Małgorzata Bojarska-Waszczuk, dyrektor Galerii BWA w Olsztynie: Jedną z ważniejszych wystaw w ubiegłym roku, ale też taką ważniejszą dla naszej Galerii, był pokaz twórczości Natalii LL, który odbył się w marcu. To były prace z kolekcji prywatnej, więc jakby podwójny bonus dla nas. W tym samym czasie odbywała się wystawa fotografii z Niemiec Gunduli Friese i to też myślę, że był bardzo ciekawy projekt. Wróciliśmy w lecie do powtórki z Atlantydy Północy. Myślę, że dla całego środowiska to było wydarzenie i powód do refleksji i rozmów. Był to też rok kopernikański, więc mieliśmy dwa wydarzenia poświęcone rocznicy Kopernika. Pierwsza to była wystawa Katarzyny Tretyn „Somnium”.
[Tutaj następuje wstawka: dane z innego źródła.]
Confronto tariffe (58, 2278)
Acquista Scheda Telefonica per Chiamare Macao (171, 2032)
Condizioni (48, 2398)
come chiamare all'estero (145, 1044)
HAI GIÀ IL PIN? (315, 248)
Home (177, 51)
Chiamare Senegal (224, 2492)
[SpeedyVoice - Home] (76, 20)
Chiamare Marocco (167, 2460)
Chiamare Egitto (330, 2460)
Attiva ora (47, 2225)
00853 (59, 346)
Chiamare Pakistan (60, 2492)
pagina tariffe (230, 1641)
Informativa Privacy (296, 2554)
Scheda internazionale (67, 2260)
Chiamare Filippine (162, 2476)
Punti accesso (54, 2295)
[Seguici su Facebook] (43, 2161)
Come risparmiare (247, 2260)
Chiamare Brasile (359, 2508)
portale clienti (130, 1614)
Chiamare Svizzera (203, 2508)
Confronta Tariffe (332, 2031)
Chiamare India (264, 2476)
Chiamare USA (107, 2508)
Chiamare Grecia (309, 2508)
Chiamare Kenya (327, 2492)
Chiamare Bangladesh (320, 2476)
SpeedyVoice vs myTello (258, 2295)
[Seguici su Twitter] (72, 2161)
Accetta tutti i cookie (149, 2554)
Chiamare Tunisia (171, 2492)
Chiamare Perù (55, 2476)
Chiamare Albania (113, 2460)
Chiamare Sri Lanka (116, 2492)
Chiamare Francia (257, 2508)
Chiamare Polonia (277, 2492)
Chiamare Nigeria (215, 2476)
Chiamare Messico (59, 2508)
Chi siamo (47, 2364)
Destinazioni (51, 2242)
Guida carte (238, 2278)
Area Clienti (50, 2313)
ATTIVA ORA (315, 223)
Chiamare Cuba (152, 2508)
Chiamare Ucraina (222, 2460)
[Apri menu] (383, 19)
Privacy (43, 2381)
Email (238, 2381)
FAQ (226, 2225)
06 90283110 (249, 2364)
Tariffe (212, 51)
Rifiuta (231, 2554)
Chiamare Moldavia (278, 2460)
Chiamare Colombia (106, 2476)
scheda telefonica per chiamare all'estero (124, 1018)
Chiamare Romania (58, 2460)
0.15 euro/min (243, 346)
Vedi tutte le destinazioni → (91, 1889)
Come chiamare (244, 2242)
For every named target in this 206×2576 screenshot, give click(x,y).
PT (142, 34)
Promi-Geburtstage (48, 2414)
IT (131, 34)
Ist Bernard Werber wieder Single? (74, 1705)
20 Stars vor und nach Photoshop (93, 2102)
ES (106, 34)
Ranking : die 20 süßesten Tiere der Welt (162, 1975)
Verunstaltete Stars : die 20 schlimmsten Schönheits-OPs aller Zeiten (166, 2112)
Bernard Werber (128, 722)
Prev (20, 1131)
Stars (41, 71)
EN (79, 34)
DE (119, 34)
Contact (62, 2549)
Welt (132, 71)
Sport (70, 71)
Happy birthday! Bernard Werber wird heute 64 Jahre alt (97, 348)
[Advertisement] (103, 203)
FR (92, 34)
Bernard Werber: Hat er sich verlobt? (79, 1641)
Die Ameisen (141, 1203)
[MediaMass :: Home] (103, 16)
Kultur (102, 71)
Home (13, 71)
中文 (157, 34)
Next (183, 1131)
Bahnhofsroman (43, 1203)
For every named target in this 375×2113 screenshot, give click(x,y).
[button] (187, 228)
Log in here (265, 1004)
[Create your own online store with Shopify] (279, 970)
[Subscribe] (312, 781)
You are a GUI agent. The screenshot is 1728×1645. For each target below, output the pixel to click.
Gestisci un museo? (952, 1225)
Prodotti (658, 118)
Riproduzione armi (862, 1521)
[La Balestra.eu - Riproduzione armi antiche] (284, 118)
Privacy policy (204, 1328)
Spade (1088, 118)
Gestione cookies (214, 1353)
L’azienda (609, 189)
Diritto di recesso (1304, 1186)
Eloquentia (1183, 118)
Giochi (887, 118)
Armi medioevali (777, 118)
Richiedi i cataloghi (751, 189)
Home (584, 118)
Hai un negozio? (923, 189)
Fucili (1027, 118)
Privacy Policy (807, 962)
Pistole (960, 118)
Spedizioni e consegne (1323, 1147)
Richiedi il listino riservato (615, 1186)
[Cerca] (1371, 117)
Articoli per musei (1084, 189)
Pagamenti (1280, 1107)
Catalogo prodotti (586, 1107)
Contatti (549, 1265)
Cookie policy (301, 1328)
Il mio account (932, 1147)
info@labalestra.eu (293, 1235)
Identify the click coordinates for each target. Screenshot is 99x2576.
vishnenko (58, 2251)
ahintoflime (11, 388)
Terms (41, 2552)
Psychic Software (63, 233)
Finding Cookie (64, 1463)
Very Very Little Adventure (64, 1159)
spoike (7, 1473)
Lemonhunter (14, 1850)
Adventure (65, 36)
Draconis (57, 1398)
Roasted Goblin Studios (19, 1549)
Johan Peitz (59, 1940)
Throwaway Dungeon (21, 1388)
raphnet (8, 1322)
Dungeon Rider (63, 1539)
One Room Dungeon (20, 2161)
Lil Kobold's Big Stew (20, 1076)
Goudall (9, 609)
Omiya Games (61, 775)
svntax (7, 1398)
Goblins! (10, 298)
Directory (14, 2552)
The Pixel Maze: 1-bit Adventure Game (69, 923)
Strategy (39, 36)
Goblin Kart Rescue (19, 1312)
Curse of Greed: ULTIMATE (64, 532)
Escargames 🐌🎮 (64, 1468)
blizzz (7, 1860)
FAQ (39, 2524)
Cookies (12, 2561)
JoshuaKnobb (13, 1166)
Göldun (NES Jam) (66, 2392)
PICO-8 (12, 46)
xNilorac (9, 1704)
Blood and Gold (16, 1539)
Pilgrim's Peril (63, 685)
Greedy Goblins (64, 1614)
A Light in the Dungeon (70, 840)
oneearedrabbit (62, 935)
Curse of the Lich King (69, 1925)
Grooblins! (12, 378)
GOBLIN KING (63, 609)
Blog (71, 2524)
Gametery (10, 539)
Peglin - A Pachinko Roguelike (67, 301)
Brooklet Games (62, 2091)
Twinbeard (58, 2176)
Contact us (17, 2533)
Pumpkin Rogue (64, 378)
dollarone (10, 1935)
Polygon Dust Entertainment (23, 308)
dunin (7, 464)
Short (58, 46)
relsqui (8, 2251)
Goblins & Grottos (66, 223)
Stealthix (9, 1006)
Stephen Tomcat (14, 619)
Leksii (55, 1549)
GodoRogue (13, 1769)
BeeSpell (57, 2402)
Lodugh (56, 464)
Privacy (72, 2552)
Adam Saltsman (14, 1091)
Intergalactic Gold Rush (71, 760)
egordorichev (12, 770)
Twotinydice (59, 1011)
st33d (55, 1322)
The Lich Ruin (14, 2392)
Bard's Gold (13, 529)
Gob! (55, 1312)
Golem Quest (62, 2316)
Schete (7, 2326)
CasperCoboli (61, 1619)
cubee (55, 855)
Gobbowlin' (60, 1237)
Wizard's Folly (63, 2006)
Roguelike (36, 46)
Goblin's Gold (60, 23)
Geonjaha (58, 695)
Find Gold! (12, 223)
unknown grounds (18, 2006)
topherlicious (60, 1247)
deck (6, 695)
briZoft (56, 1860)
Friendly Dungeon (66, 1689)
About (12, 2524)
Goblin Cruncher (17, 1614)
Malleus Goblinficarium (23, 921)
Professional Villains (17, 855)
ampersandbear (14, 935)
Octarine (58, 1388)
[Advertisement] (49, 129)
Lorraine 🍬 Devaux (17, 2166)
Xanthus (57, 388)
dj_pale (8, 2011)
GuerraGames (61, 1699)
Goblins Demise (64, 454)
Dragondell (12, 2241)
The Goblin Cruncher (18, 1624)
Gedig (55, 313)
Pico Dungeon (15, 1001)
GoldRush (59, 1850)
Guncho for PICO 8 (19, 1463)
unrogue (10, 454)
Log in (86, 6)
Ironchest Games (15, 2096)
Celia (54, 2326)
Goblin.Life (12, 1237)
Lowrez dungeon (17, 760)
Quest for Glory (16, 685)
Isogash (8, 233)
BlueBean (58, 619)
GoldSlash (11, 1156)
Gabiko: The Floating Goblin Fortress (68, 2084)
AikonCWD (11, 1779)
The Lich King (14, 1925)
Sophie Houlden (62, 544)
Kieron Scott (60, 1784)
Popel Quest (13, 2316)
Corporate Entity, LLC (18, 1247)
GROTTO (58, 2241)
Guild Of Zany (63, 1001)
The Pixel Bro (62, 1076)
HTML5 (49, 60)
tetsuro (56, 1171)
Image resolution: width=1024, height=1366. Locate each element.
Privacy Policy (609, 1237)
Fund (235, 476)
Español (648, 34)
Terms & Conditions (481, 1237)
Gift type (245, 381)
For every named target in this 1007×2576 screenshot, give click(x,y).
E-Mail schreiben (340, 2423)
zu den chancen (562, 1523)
Rok 2023 to był też taki czas, kiedy udało się zorganizować wiele wydarzeń. To kolejna odsłona „Nocy Muzeów”, wystawa pokonkursowa Fangora. Działacie już z pełnym rozmachem?

Zdecydowanie działamy z pełnym rozmachem. Wchodzimy też w nowe projekty. W tej chwili mamy też dodatkowy projekt edukacyjny, rodzinny „Samouczek sztuki”, który proponujemy państwu w niedzielę, raz na miesiąc. No i oczywiście wszystkie działania okołowystawiennicze, czyli w normalnym rozkładzie wykłady, wykłady dla seniorów, zajęcia dla seniorów, zajęcia sobotnie „Mali odkrywcy sztuki”, które prowadzi Monika Sadowska, które cieszą się ogromnym zainteresowaniem.

Nie sposób podsumowując rok 2023 nie wspomnieć o jednym z najważniejszych, o ile nie najważniejszym wydarzeniu, myślę o „Quadriennale Drzeworytu i Linorytu Polskiego”. To jest takie wydarzenie, które odbywa się w cyklu czteroletnim i właśnie w 2023 miało miejsce – co o tej edycji możemy powiedzieć?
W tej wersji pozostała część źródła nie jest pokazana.